Paul Krugman thinks that a "war on the poor" is the central and defining issue in American politics today, and that it's fueled by a racial animus that is "the stain that won't go away" in American culture:
So there is indeed a war on the poor, coinciding with and deepening the pain from a troubled economy. And that war is now the central, defining issue of American politics.
Michael Kimmel reports about what he found as he wrote his book Angry White Men--he reports about why white male anger seems so predictably to drive the politics of rage and resentment in American life at present:
What unites them, I came to understand, was a sentiment I called "aggrieved entitlement." Raised to believe that this was "their" country, simply by being born white and male, they were entitled to a good job by which they could support a family as sole breadwinners, and to deference at home from adoring wives and obedient children.
Timothy Kincaid looks at the decision of the Missouri Supreme Court to deny spousal benefits to the surviving partner of a state trooper, because state law does not recognize same-sex marriage.
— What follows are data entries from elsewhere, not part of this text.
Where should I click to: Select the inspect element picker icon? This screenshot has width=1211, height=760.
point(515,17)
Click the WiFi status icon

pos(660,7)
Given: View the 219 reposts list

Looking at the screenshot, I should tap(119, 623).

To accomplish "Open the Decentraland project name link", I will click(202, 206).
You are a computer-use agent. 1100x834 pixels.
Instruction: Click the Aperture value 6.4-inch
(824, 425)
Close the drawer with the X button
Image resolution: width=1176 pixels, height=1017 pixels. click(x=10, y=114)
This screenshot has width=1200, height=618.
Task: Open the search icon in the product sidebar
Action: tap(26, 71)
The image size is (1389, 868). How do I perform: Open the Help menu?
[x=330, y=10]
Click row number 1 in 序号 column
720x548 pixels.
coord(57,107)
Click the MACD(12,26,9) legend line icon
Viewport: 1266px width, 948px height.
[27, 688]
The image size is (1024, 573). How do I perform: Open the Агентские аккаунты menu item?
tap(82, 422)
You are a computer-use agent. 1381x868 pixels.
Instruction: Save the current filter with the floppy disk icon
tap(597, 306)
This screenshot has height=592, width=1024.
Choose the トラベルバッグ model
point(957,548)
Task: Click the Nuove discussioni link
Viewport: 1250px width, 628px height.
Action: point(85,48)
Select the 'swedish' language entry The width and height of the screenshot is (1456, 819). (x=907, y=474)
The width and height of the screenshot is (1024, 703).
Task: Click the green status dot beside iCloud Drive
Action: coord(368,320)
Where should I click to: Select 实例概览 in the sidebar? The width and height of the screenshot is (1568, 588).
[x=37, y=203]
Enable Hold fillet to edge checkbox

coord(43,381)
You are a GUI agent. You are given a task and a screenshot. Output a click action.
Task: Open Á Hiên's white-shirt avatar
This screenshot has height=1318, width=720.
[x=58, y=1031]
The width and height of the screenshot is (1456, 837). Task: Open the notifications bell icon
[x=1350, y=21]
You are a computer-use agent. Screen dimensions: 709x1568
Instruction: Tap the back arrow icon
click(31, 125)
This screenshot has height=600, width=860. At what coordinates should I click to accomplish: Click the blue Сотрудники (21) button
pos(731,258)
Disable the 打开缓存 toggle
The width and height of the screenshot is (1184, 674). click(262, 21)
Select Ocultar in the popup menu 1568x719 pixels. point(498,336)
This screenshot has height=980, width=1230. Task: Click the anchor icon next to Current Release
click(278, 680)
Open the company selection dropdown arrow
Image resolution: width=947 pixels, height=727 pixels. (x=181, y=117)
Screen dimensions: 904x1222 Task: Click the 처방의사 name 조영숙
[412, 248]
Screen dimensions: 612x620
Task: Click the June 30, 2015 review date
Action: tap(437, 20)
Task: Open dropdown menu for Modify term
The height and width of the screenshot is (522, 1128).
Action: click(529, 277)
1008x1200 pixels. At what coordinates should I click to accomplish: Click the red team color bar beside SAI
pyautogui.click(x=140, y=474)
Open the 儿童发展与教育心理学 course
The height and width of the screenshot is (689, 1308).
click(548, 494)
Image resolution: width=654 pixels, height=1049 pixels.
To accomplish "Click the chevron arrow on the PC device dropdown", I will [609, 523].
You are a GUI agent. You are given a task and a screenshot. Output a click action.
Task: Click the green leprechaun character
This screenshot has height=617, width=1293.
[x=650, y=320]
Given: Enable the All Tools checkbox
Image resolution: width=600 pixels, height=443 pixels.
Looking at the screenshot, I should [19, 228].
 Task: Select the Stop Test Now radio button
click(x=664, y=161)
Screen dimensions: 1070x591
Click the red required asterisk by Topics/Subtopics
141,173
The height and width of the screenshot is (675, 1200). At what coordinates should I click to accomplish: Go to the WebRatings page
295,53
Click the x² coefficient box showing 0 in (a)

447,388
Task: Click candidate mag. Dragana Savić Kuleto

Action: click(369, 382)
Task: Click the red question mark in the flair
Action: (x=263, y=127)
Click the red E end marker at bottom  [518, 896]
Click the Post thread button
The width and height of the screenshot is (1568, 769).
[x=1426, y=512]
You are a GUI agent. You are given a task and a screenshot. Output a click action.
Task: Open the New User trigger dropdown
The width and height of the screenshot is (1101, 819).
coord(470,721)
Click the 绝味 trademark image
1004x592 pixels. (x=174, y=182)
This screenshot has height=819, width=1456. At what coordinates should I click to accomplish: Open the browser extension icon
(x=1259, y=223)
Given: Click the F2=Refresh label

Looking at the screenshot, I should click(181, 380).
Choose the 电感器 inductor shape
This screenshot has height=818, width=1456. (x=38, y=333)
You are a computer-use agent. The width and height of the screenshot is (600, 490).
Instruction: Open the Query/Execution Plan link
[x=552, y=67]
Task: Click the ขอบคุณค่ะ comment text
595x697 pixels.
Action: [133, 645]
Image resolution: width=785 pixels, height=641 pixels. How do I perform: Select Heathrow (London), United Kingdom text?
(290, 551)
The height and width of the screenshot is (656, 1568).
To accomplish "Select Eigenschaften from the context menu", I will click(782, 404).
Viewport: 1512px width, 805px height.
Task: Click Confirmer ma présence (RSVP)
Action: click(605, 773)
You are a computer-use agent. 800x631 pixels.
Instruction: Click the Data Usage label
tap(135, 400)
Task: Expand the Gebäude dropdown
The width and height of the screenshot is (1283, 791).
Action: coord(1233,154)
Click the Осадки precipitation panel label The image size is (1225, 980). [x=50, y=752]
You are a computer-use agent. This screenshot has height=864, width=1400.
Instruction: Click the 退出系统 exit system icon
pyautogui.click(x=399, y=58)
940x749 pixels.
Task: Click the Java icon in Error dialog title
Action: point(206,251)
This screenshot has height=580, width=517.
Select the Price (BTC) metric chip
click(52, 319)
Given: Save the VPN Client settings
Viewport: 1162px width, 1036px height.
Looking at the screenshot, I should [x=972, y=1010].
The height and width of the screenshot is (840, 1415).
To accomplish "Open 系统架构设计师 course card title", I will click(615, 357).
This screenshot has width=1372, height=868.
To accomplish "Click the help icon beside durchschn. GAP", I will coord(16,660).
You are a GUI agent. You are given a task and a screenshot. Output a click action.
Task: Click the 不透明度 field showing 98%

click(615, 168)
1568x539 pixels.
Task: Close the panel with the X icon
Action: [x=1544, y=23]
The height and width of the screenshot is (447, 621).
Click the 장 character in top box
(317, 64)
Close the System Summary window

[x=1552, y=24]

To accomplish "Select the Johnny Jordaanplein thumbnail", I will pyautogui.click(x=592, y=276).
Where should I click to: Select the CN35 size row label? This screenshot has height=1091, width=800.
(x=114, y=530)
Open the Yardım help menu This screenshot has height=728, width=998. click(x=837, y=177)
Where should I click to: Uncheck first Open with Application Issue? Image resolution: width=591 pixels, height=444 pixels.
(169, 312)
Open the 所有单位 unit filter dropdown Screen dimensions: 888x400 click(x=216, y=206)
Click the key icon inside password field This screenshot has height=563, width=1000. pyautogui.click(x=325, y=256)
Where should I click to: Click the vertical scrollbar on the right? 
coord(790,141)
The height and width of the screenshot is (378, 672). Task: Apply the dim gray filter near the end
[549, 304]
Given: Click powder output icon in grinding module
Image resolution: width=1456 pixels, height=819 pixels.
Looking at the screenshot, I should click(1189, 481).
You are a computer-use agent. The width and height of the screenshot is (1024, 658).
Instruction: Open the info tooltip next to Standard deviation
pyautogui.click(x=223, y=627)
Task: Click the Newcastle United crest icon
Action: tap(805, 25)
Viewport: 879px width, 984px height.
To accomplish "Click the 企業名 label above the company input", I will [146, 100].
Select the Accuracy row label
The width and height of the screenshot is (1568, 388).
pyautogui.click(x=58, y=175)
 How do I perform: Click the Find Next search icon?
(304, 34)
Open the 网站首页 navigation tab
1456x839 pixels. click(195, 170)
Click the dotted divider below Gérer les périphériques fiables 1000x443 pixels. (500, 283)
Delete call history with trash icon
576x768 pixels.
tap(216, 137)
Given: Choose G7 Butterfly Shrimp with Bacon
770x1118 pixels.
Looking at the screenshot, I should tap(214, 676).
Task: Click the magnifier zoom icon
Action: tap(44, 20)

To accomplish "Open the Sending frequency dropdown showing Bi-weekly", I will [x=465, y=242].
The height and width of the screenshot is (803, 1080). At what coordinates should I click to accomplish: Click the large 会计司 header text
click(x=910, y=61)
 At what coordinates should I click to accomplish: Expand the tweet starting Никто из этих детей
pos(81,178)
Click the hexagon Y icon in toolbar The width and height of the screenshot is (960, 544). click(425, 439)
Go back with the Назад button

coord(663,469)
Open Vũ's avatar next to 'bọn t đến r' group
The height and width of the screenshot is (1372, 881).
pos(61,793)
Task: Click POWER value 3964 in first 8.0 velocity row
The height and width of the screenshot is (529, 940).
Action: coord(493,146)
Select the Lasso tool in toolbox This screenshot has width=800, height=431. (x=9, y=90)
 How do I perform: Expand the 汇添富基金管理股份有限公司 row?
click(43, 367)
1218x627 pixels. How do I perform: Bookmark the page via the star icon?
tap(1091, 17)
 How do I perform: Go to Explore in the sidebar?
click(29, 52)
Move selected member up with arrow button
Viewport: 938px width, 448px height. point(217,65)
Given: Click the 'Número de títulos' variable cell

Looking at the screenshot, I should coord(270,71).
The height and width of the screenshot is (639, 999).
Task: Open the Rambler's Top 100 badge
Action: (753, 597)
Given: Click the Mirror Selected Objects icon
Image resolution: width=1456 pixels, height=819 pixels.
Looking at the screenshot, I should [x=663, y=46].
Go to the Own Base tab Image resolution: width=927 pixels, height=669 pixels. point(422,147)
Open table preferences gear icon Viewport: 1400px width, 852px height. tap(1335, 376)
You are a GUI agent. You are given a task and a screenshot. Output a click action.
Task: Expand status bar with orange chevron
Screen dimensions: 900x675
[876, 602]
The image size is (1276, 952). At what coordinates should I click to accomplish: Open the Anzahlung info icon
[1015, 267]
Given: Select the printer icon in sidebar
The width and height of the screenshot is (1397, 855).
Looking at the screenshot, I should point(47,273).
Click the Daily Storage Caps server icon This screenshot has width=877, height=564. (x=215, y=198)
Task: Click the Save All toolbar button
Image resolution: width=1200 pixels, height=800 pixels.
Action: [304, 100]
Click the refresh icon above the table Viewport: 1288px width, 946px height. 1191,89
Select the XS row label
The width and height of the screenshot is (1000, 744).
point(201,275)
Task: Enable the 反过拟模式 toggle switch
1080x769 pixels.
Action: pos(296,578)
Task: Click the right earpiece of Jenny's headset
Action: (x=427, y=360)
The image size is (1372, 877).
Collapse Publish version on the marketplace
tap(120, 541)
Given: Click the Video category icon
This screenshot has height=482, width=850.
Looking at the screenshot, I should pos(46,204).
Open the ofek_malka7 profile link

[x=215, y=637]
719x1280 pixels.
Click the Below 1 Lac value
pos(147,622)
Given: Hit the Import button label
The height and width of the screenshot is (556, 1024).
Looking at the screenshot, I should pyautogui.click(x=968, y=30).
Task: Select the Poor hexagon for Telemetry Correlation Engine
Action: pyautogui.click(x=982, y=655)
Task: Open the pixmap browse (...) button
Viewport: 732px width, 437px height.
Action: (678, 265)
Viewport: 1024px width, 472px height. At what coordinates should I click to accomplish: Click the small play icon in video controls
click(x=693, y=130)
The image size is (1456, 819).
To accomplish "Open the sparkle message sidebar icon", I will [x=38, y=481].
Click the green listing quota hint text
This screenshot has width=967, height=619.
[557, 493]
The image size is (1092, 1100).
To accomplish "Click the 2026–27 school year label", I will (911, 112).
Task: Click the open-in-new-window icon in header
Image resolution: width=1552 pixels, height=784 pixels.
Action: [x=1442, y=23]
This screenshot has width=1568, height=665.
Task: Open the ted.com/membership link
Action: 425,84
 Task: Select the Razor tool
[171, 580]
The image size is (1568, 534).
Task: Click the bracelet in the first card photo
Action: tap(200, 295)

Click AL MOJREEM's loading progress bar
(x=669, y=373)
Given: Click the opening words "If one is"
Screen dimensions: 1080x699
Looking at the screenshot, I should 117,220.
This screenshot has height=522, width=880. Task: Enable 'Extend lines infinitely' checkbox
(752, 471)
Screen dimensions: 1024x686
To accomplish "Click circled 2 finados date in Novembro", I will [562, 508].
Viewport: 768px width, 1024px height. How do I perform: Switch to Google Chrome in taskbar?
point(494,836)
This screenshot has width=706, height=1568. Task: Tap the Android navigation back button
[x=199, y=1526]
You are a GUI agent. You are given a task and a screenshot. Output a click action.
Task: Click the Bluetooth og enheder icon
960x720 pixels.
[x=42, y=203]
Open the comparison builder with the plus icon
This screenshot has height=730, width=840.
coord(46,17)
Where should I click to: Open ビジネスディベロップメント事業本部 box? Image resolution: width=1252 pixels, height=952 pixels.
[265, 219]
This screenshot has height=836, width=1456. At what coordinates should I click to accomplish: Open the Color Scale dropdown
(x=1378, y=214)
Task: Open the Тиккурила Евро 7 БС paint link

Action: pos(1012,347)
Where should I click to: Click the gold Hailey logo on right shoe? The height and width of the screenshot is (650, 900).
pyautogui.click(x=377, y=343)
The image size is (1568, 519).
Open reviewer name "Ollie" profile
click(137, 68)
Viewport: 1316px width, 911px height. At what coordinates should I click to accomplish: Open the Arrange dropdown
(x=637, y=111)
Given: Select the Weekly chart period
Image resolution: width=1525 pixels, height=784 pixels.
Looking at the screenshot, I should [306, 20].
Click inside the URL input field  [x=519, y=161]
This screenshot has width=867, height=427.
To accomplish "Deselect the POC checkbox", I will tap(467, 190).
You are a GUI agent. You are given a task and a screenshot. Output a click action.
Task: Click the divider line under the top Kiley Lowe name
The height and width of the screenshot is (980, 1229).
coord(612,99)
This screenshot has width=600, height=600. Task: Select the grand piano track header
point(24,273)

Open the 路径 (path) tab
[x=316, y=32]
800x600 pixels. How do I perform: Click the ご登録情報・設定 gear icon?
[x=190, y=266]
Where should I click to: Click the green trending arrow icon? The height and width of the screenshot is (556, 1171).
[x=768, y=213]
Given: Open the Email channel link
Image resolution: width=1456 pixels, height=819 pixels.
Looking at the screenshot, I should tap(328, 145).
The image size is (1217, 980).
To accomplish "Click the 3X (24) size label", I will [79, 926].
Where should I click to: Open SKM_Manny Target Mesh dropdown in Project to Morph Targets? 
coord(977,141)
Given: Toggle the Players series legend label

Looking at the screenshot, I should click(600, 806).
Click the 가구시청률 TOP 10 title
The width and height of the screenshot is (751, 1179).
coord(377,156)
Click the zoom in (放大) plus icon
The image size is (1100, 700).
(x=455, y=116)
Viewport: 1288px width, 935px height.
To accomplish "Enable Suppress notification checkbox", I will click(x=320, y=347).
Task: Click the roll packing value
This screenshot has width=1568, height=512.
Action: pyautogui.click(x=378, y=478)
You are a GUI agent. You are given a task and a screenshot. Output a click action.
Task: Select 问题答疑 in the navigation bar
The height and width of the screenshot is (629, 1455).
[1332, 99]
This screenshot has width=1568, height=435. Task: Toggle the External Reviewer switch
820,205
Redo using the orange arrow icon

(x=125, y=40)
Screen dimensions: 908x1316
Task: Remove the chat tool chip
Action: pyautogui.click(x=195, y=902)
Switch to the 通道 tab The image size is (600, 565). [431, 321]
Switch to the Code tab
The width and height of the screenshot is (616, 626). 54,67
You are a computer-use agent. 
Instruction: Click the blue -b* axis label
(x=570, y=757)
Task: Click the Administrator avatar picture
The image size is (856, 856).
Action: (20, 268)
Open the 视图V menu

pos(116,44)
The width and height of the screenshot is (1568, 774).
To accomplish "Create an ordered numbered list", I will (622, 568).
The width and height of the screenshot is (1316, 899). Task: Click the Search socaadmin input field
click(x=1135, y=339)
He notes that in its decision, the court ties itself into a "logic pretzel" which supports gross inequity while pretending that it upholds the law impartially--though it refuses to recognize that the law it is applying is designed precisely to block the rights of a targeted minority:
They weren’t discriminating against gay people, you see, just people of the same sex being spouses, you see. They also oppose heterosexual people of the same sex being spouses. Just like they would tax Lutherans for wearing yarmulkes.
Rachel Maddow surveys the refusal of a number of states, with Texas in the lead, to comply with federal requirements to recognize the rights of same-sex couples in the National Guard. She compares the response of these states to Gov. George Wallace's response when the federal government asked that Wallace assure the safety of African-Americans attacked by local and state police in civil rights protests of the 1960s.
And that's the clip at the head of the posting--Maddow on the parallel between Wallace on states' rights vs. the Johnson administration in the 1960s, and Texas et al. on states' rights vs. the Obama administration in 2013. A clip that makes me shake my head when I hear people still asking today why the federal government is necessary, and why we can't leave issues like same-sex marriage to the states and expect the states to handle those issues justly and with a concern to protect the rights of targeted minorities . . . .
Those people either did not live through the Civil Rights period of the 1960s or have refused to learn the clear lessons that period should have taught Americans concerned about the rights of minorities and the role the federal government must play in assuring those rights.